Saturday, August 31, 2013

Gross

Hello all you lovely people, I hope your week has been more fantastic than the thought of a thousand rabbits on mini-bikes chasing Richard Simmons!

I received this picture and description this week from Rachel Dickerson:


 "Just finished an extremely entertaining and HILARIOUS short novel by an amazing new author. Congrats Allison I look forward to your next book." 

Thank you Rachel! And thank you to all of you who have read and provided me with feedback on Life is a Circus Run by a Platypus! Your wonderful words have been so encouraging!

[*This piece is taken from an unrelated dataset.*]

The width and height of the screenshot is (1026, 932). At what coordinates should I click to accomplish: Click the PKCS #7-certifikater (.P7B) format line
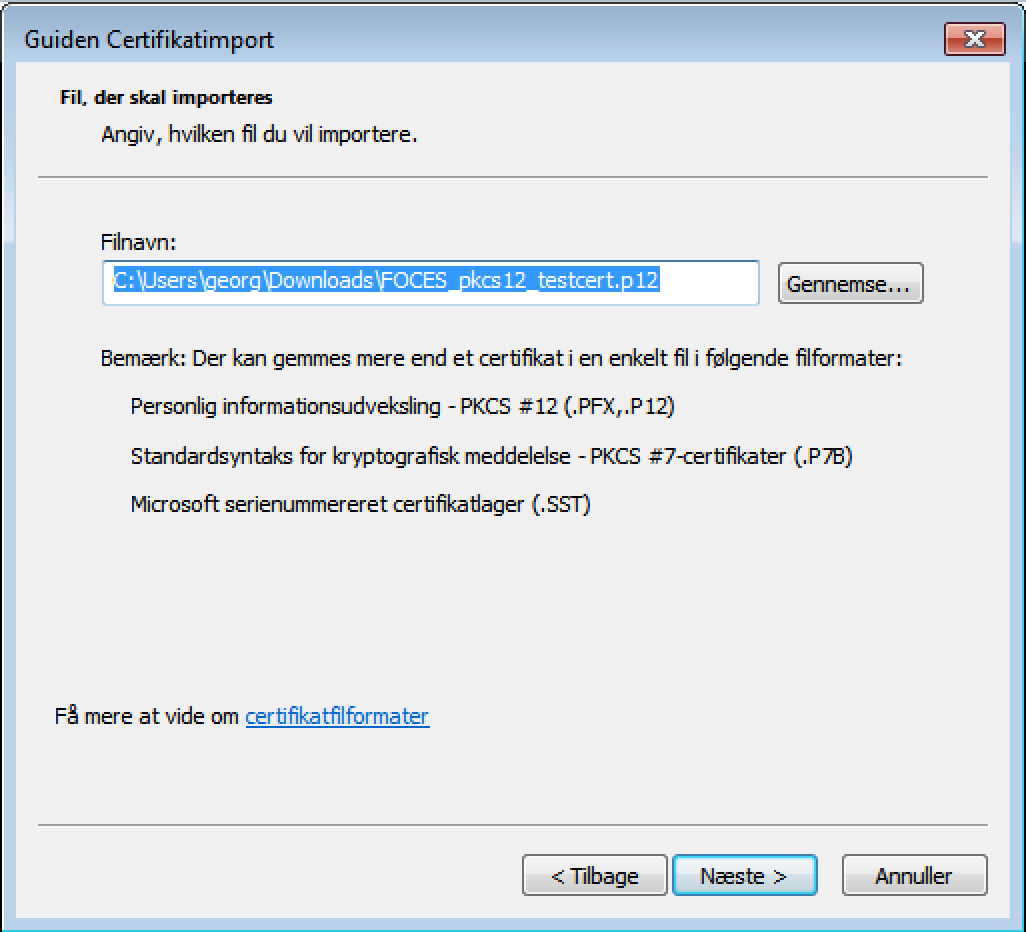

So this past week one of the biggest new stories of the year broke. Syria... oh wait, sorry, never mind, wrong one. The biggest story of modern memory, according to the media, is that Miley Cyrus was caught on stage at the MTV Music Video Awards dancing provocatively along with
Robin Thicke.


Ok, first I would like to state that "provocatively" might be a strong term. I'm not sure who found Miley's tongue being stuck out of the side of her mouth for a majority of the performance "sexy." She looked like a giraffe.

No seriously, how can this:



Not remind you a bit of this:


Miley, I realize that you desperately want everyone to know that you are not a little girl anymore, and that you've become an adult. However this look: 



Doesn't so much scream, "I'm an adult!" 

Instead it really screams, "You're not the boss of me anymore! I can do what I want! I don't have a bedtime anymore! <insert other almost meaningless rebellious statements here>"

Miley, if you want to be taken seriously as an "adult" performer, dressing up as a teddy bear and running around displaying less class than a backwoods Arkansas trailer park is not going to get you there.

Also, please don't promote this kind of behavior, you have thousands of young teenage fans whose tongues I really don't want to see hanging out of their mouths.

And that is all I have to say about Miley, but not all I have to say about this "media sensation."

My actual first thought upon seeing the video clip, that I could not have avoided unless I poked my eyes out with a spork, was not, "Wow, Miley is being super provocative."

My first blush response was, "Wow, Robin Thicke is something that rhymes with is last name (you have a couple of options there, choose the one you find most useful)."

So far the harshest mass media criticism has been on what he chose to wear:


Granted his outfit made him an easy choice to star in any "Beetlejuice" sequels that might be in the future, but that isn't his only similarity to Beetlejuice's character.


Robin Thicke's behavior was downright creepy.

Yes, I said creepy.

Standing up in front of a live crowd of thousands, as a married 36 year old man, and dancing "provocatively" with a 20 year old, who is dressed in a little girl-esque teddy bear outfit (followed by flesh tone underwear), while singing a song that promotes the acceptance of rape culture is CREEPY!"

And yes, that song is garbage. I don't care what you say to defend the tonal atrocity, it promotes disrespecting women. If the lyrics included, "And then I asked her, politely, if she wanted to dance," or "I told her that I would like to take her out to a nice dinner," and the song wasn't titled "Blurred Lines," then I might be willing to hear arguments to the contrary.

Just because it is kind of catchy (in that heard-this-beat-a-million-times-before kind of way) does not make it a good song.

The fact that all the headlines are screaming, "Miley Cyrus Did XYZ!" and not "Robin Thicke Did XYZ," scares me. The media acts shocked that a woman would be acting this way (even though we know they are not in the slightest) but it gives no such, albeit fake, surprised response to Thicke's performance.

It deeply concerns me that a father being an absolute cad on stage while singing, "That's why I'm goin' to take a good girl, I know you want it," is considered so normal that it barely receives any mention.

Also, what a great example to be setting for your son, Robin! He's not being influenced to grow up and treat women like objects at all. (There is enough sarcasm dripping from that statement that you could wring it out and fill a bucket, just in case you didn't catch that.)

Well thank you Robin Thicke, now the next time someone asks me why I still believe that feminism has a place in America, I now can point to you emphatically as my example A.

What was your reaction to the "media sensation" that has been, oh so subtly, shoved down your throat for the past week?